Serves 8 - 10 people

  • 3 small eggplants (or 2 large), topped and tailed
  • 1 pound roma tomatoes, halved
  • 2 red, yellow or orange bell peppers, halved and cored
  • 1 yellow or sweet onion, peeled and halved
  • 1 fennel bulb, trimmed, cored and halved, fronds reserved
  • 1 head of garlic, papery skin removed and top ¼ sliced off
  • 1 jalapeño (or 2 if you fancy), halved.
  • 1 cup extra virgin olive oil, divided
  • kosher salt
  • ¼ cups red wine vinegar
  • freshly cracked black pepper
  • ¼ cups capers, drained and roughly chopped
  • 1 bunch sweet basil, torn
  • ¼ cups pine nuts, toasted
  1. Prepare a two stage system on your gas or charcoal grill by focusing high heat on one side (such as the back or left side) and low heat on the opposite side. Allow to heat while you prepare your vegetables.
  2. Slice the eggplant into 1" thick slices and place in a large bowl with the tomatoes, peppers, onion, fennel, garlic and jalapeño. Drizzle ? c. olive oil over the vegetables (or more if you have a particularly thirsty eggplant) and toss to coat evenly. Dose a few heavy pinches of salt onto the vegetables and toss again, trying not to break up the delicate vegetables.
  3. Clean the grates of the hot grill with a sturdy, bristled brush and rub them liberally with oil. Have a large, clean sheet/roasting pan handy with some aluminum foil. Wrap the head of garlic in foil and place it in a hot, corner spot. Begin placing your vegetables, cut side down, on the hot side of the grates (in batches if you must). I like to begin with the veggies that are going to take the longest such as the tomatoes, onion and fennel.

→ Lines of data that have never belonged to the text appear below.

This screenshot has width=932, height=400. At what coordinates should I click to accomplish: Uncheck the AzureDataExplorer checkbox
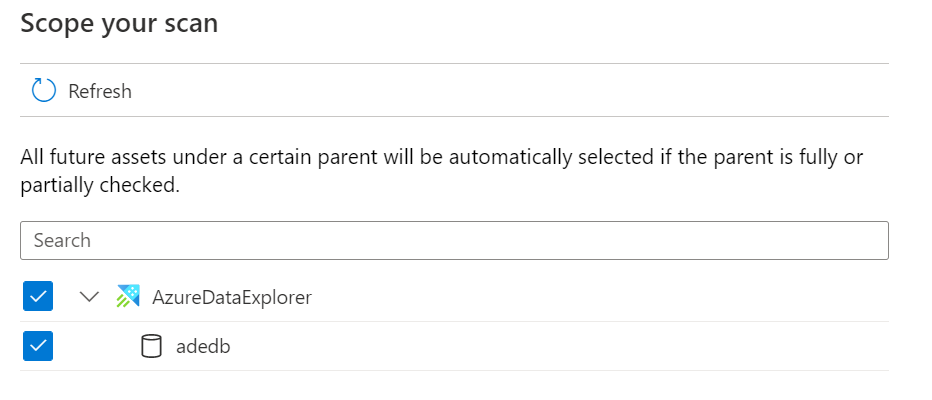tap(38, 296)
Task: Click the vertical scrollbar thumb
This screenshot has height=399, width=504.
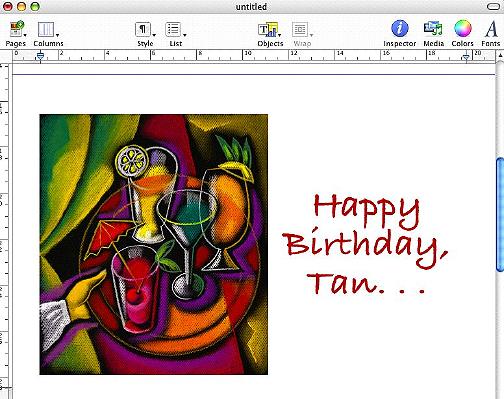Action: (x=500, y=214)
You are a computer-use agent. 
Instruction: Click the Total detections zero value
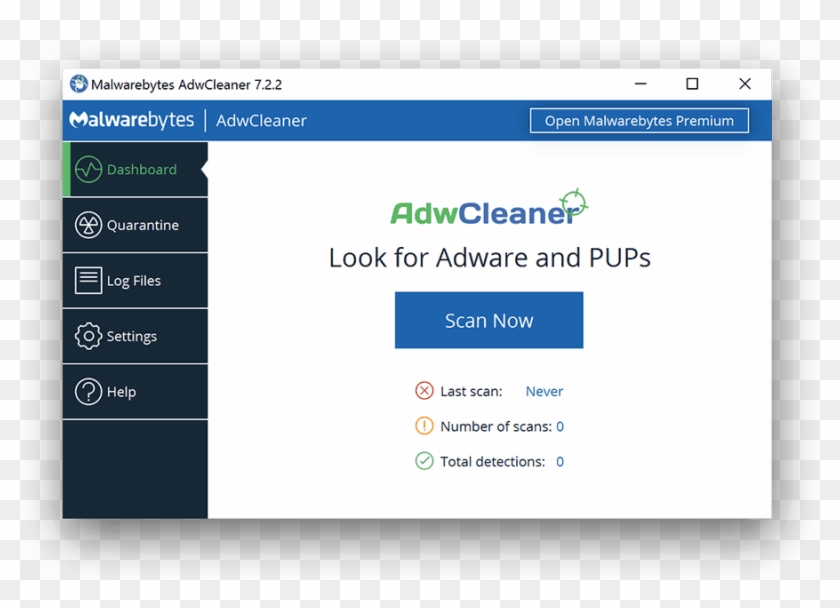[x=559, y=461]
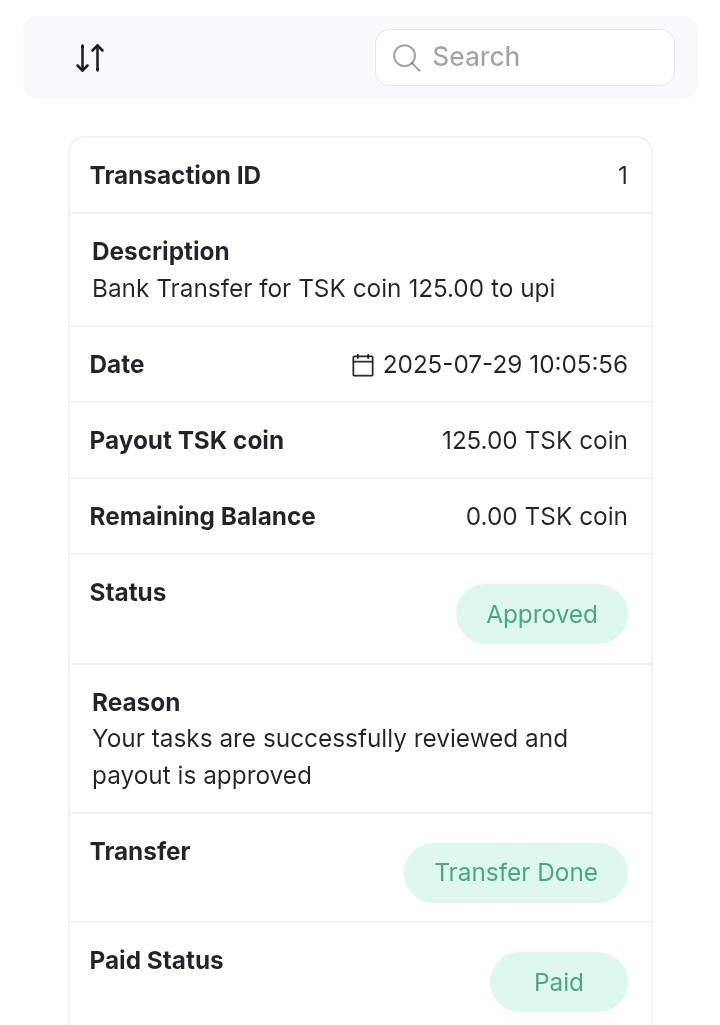Click the magnifier icon in search box

406,58
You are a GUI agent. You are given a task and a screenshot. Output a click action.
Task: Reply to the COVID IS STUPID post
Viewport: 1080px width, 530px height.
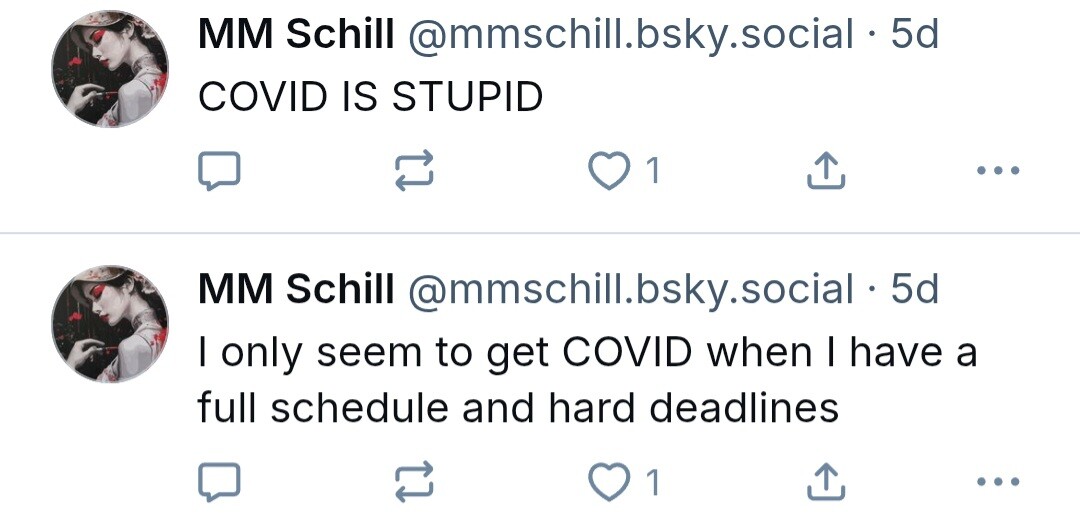(219, 170)
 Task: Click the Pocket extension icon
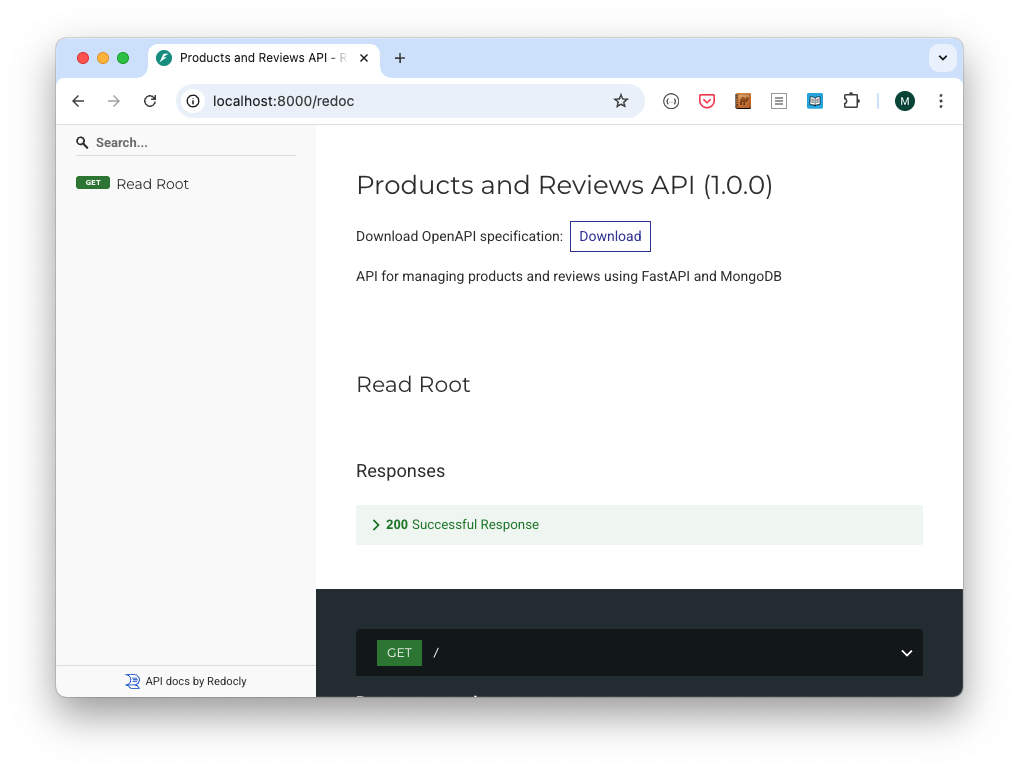[x=707, y=101]
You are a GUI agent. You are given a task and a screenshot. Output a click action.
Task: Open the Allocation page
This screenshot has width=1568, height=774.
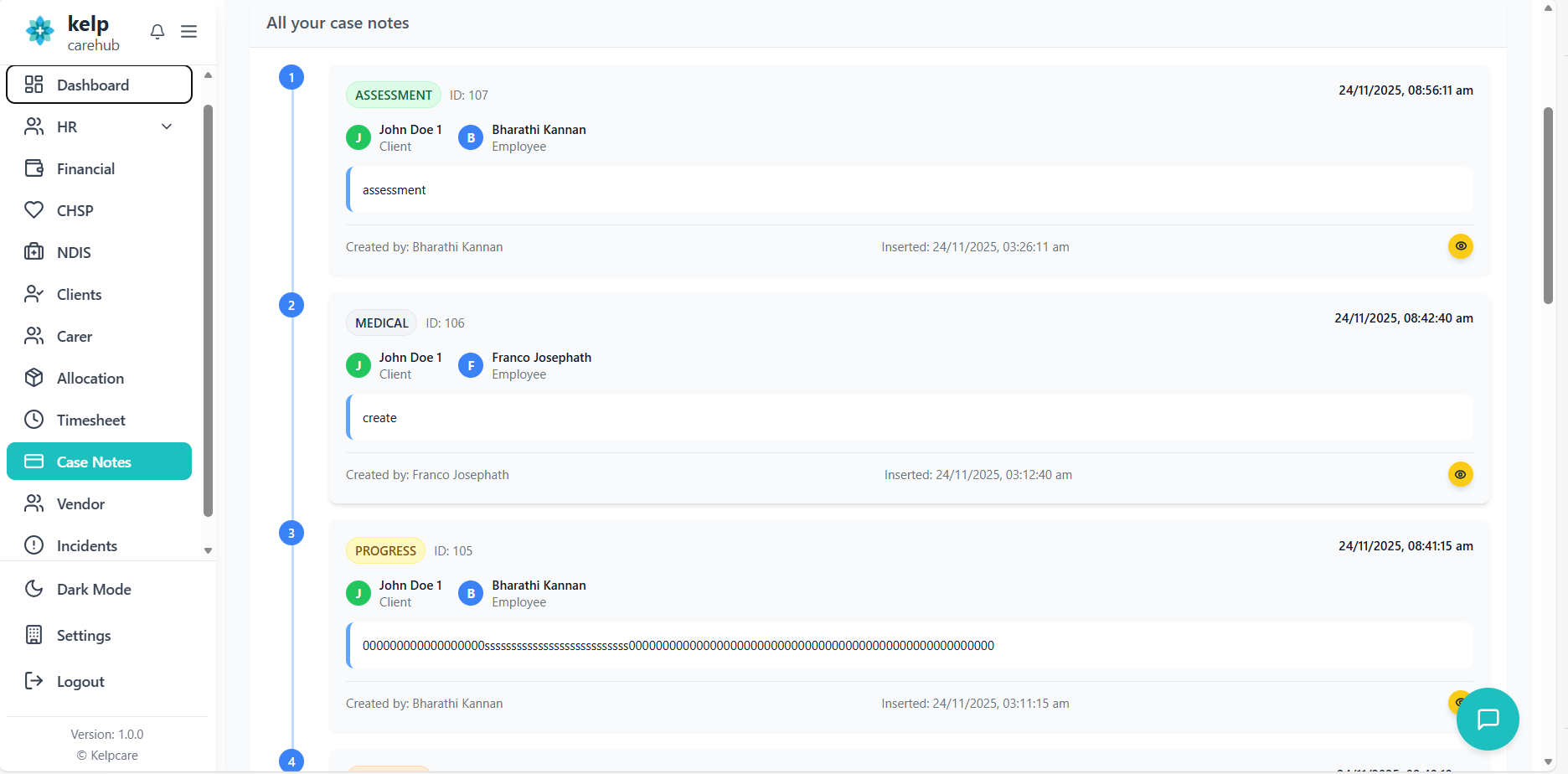[x=90, y=379]
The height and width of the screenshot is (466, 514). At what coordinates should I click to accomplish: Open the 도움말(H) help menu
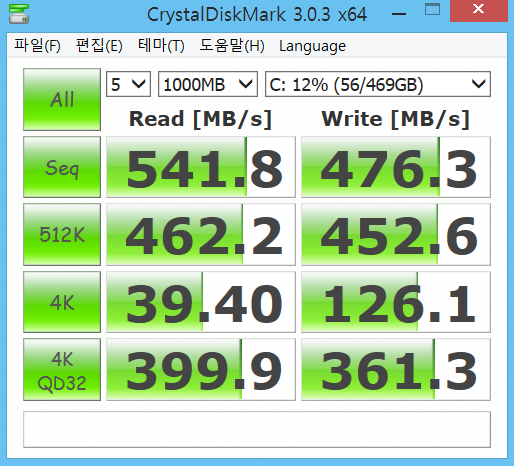(x=232, y=46)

  4. Now begins the juggling act. Depending on your grill's tendencies, the veggies you have and your preferences, they will all take different amounts of time to reach doneness. Keep the lid on the grill closed, sit and enjoy a beverage (but do not walk away from your precious veggies), and as they become soft and delightfully charred, remove them to the waiting pan, tenting them with foil. As a basic guide, the veggies should take anywhere from 30 minutes for the garlic, 20 minutes for the tomatoes, onion and peppers, 15 - 20 for the fennel, 10 - 15 minutes for the eggplant, and 5 - 10 for the jalapeño. As the veggies take on color, flip them to evenly distribute the char and move them onto the cooler side to finish their cooking. Don't be afraid to move the veggies as needed, but keep in mind that they become increasingly delicate as they cook
  5. As the veggies cook, whisk together the vinegar, remaining ? c. olive oil, another generous pinch of salt, capers and a few good grinds of black pepper, in a bowl and set aside. After all of the veggies have cooked to your desired doneness (don't be afraid to taste them!), allow them to cool long enough to handle them. Roughly chop the eggplant, tomatoes, onion, fennel and jalapeño, peel some of the char from the peppers by hand and roughly chop as well. Squeeze the soft, sweet garlic cloves into the red wine vinaigrette and mash with a fork. Place the chopped veggies in a bowl or on a plate (if desired, the chopped veggies can be reheated in the tented roasting pan for 5 - 10 minutes on the grill before dressing) and drizzle with the vinaigrette. Taste for seasoning before scattering the pine nuts and torn basil over and serving as a starter with toasted, country bread, a vegetable side to meats, poultry and fish, or anything else you can possibly imagine.